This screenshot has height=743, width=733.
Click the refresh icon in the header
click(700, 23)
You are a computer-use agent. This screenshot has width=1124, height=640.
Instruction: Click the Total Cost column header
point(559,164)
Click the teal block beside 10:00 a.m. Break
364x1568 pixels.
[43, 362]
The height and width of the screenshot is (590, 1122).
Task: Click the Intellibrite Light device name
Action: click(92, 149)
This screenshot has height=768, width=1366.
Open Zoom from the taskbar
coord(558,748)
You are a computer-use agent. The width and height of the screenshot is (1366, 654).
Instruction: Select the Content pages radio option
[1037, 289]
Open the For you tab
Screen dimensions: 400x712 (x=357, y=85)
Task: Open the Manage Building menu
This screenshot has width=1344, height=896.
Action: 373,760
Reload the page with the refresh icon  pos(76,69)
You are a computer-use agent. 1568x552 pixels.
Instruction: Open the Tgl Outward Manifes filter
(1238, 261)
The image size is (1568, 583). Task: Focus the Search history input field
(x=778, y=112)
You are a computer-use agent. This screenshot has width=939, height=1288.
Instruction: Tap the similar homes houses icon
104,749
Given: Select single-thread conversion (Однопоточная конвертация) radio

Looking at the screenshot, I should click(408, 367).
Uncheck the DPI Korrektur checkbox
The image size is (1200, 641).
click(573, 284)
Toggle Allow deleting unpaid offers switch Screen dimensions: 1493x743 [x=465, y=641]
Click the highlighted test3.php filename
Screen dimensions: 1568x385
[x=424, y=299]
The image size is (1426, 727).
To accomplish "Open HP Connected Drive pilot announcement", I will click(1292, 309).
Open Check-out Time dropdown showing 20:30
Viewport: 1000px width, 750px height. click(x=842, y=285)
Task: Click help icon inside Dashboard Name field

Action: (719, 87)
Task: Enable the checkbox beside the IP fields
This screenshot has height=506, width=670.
============
TASK ITEM
Show every line of the material above in which "agent" is present.

WRITTEN SOLUTION
You are a computer-use agent. This screenshot has width=1124, height=640.
You are a computer-use agent. The width and height of the screenshot is (1366, 654).
You are a computer-use agent. 1568x552 pixels.
You are a computer-use agent. This screenshot has width=939, height=1288.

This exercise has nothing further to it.